Move into DDoS market sparks new Corsa Technology partner program

Ottawa based Corsa makes a high-performance SDN platform for high capacity networks, and have recently added a network security platform to mitigate DDoS attacks.

Ottawa-based Corsa Technology has been making performance SDN switching and router platform for high capacity networks since 2012. Within the last year, they have expanded their platform into the Distributed Denial of Service space. That in turn has led to the launch of a partner program to build a channel to go after this market.

“Our original expertise was in software-defined networking,” said ‎Jason Pender, Senior Director Business Development at Corsa. “We developed a high performance switching and routing platform, our DP2000 platform, and in our first few years sold direct to the research and education community. That has been most of our revenue to date.” Their customers typically move over 50 petabytes of data per month.

“At the beginning of 2016, some customers who had bought the SDN platform asked if we had considered any security uses for it,” Pender said. “We looked at that market, and saw that one of the macro trends was the increase in the frequency and size of DDoS attacks. We moved into this space in 2017 with our Red Armor NSE7000 networking security product.”

Corsa’s Red Armour product

The 800-pound gorilla in the DDoS protection and mitigation space is Arbor Networks, with F5, A10 and Rackware also being significant players.

“Our solution is much more cost effective than any of these,” Pender said. “It is about 8x less expensive than Arbor and 3x less expensive than Rackware of A10. At these prices, we believe it is now realistic for Tier 2 carriers and hosted service companies – those who are large but not multi-national – to build their own DDS mitigation services rather than outsource them. Before it would have cost them $2-3 million to build a single scrubbing centre, but they can now do it for $300,000-$400,000. The cost benefits of doing that are very high for these regional carriers.”

Corsa wants to develop a broader channel to sell both the Corsa DP2000 and Red Armor NSE7000 series to this broader carrier market.

“There are three main drivers for the channel program,” Pender said. “The first is that substantial increase in the numbers of DDoS attacks. This is evidenced by the big companies that provided the outsourced services increasing their mitigation capacity. Neustar is increasing their capacity by 10x, and Akamai is talking about an 8x increase.

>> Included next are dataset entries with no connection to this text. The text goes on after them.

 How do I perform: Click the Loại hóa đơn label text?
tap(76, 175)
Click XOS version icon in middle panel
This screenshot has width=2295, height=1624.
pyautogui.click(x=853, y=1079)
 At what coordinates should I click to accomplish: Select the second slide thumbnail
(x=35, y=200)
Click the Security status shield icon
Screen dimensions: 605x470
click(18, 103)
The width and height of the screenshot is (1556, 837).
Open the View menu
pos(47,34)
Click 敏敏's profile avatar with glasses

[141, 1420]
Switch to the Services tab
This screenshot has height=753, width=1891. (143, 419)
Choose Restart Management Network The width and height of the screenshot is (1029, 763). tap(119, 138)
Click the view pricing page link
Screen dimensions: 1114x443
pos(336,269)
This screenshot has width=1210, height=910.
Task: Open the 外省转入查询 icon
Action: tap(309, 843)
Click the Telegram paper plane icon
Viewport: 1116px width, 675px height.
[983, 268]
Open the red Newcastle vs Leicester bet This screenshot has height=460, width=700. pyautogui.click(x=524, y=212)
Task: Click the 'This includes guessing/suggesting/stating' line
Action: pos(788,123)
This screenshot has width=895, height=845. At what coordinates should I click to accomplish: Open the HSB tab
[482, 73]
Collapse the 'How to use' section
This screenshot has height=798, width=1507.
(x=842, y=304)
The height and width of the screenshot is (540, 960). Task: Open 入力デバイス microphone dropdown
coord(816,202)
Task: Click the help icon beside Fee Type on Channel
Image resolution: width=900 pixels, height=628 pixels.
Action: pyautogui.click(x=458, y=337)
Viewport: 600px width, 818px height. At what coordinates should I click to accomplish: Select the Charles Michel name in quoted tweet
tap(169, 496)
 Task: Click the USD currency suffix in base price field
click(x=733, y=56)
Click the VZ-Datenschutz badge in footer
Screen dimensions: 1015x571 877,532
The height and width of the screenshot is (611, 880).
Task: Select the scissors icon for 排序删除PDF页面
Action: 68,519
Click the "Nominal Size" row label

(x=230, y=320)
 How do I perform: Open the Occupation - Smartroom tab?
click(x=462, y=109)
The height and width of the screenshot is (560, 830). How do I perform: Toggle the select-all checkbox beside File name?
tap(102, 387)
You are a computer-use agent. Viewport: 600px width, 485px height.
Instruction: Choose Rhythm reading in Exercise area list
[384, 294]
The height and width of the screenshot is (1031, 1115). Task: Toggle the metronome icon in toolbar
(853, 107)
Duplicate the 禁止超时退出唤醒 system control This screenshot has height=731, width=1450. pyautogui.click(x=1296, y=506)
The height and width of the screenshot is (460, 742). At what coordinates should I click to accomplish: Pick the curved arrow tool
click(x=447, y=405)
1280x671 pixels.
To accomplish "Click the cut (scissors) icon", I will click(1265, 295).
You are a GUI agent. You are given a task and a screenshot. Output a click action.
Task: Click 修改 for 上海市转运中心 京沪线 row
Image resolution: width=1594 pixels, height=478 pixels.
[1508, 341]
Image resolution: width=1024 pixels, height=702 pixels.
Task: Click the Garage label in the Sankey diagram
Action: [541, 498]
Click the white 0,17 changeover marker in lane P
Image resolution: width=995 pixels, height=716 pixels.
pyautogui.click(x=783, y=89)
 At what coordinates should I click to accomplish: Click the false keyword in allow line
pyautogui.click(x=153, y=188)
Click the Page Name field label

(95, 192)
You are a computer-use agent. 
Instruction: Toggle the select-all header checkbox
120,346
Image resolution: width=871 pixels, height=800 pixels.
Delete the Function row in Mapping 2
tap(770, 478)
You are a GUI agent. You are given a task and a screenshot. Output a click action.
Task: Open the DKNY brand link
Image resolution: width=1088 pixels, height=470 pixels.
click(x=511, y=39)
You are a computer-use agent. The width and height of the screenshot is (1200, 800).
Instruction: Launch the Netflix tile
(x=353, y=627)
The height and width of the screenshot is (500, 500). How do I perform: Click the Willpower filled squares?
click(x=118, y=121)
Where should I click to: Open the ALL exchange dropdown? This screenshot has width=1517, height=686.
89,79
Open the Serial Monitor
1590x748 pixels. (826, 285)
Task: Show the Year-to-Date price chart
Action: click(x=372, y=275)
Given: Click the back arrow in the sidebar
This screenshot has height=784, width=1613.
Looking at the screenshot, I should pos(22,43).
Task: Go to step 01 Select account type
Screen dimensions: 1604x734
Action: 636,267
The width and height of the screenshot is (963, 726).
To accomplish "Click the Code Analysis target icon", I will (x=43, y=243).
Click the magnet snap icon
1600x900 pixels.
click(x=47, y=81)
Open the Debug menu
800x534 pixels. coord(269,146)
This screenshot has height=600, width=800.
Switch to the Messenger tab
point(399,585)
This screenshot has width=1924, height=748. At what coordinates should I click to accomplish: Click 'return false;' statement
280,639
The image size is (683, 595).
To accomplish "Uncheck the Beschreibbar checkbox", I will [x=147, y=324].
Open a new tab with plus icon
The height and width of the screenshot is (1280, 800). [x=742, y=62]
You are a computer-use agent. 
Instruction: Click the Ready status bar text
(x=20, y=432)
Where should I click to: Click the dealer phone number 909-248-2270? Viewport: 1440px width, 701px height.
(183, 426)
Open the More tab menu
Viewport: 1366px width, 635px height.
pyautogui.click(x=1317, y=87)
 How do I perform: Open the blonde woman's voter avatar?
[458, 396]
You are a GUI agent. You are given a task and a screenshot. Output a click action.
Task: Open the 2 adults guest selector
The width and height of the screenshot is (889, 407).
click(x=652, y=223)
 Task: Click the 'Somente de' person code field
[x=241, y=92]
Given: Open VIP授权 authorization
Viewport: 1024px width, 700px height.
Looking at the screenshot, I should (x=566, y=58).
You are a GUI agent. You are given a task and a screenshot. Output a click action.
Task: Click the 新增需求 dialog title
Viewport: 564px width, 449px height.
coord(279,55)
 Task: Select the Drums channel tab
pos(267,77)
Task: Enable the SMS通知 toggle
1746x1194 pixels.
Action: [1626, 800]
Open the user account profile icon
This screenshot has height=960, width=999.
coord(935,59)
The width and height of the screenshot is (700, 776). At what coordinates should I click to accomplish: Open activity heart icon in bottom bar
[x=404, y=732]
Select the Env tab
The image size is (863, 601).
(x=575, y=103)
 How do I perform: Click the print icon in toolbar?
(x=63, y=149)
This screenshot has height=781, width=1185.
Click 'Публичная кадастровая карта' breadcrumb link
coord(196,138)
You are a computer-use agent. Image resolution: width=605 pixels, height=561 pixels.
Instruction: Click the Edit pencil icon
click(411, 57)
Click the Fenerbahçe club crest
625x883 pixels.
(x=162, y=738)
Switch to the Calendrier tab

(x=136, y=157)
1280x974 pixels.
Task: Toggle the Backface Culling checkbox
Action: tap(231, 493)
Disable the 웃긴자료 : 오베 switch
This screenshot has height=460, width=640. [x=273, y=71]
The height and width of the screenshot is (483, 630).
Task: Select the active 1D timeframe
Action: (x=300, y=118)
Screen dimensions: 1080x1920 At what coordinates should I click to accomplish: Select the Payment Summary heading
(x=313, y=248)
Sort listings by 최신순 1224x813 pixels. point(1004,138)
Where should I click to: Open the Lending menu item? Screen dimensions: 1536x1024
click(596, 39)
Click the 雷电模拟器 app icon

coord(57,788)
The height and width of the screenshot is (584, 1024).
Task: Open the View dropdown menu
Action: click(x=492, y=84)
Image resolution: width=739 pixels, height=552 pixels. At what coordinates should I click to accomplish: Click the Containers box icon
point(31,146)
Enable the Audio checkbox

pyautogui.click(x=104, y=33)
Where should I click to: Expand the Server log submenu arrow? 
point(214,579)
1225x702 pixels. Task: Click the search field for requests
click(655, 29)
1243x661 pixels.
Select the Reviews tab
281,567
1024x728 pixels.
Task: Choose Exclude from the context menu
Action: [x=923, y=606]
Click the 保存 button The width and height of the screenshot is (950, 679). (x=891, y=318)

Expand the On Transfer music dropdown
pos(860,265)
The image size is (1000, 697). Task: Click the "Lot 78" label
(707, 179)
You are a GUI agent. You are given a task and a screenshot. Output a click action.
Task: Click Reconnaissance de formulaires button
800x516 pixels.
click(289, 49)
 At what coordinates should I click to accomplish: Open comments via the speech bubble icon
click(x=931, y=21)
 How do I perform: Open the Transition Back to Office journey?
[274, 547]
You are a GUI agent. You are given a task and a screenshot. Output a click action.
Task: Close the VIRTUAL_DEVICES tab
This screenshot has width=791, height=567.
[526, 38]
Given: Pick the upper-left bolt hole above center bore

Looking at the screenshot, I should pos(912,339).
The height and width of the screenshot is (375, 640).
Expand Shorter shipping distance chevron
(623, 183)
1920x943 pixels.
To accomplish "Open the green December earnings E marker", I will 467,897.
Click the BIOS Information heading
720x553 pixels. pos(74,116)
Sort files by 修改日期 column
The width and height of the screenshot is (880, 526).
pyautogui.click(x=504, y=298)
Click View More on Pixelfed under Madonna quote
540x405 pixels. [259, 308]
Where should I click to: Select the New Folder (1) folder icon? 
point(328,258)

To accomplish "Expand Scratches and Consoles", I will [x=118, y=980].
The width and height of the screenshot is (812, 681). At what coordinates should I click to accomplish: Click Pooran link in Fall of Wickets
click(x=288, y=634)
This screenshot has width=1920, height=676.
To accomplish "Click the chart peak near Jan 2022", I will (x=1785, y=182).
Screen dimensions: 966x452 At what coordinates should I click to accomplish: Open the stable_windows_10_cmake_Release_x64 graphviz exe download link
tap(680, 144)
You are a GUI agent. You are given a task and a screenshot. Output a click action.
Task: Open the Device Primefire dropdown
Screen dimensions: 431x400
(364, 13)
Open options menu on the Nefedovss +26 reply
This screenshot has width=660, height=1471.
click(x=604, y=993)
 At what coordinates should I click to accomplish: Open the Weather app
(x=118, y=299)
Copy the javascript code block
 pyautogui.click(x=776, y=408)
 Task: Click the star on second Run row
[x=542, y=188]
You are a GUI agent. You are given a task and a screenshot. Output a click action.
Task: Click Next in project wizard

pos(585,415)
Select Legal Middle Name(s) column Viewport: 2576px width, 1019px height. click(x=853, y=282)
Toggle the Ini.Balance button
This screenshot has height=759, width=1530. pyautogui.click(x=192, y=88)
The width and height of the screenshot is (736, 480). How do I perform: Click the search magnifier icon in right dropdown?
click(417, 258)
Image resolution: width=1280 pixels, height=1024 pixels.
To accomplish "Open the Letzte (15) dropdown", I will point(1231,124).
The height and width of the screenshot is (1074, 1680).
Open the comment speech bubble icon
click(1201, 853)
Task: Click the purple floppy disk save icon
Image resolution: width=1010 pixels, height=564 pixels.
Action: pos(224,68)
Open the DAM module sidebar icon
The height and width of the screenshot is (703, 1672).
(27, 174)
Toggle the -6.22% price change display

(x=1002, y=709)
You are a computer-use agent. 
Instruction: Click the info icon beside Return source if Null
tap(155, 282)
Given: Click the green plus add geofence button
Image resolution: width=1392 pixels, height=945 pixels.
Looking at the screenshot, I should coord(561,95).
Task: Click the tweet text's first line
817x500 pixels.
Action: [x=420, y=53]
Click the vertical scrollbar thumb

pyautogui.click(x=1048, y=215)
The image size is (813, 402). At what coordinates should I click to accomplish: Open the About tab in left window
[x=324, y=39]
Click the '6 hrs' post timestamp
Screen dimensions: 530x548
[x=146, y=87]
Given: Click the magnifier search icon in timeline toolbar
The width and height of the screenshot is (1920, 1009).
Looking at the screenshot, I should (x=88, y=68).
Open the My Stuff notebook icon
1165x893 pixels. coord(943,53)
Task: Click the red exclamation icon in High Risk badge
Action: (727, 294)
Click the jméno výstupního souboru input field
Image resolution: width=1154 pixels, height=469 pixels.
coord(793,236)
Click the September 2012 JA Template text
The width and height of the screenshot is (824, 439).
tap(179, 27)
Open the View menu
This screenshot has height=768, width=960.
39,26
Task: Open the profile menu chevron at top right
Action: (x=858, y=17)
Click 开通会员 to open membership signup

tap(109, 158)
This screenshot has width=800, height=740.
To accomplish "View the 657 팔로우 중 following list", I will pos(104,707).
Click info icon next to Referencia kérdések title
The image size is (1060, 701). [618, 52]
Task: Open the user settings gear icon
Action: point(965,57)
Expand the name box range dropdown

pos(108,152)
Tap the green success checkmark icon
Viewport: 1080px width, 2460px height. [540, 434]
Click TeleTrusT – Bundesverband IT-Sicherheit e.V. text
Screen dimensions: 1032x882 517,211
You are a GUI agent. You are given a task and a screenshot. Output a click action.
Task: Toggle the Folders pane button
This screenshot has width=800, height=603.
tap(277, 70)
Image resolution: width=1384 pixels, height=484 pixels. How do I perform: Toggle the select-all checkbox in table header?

The big players are seeing the trend.”

Pender identified the second trend as the increasing shortage of cybersecurity resources for the enterprise today.

“Because these companies can’t find or afford really good cybersecurity expertise, carriers and hosting providers are in a good spot with this to provide those services,” he said.

The third reason for the program is the compelling proposition for partners who have a SOC to add this additional service

“DDoS is very expensive and very lucrative for providers,” Pender said. “Service providers could be carriers, MSSPs, or MSPs, and we see that as our principal channel. A secondary channel would be VARs who already sell to carriers – specialist VARs.” Pender estimated that the average sale price of one of their solutions would be in the $150,000-$200,000 market.

Corsa is looking to create a select channel of about a couple dozen partners globally.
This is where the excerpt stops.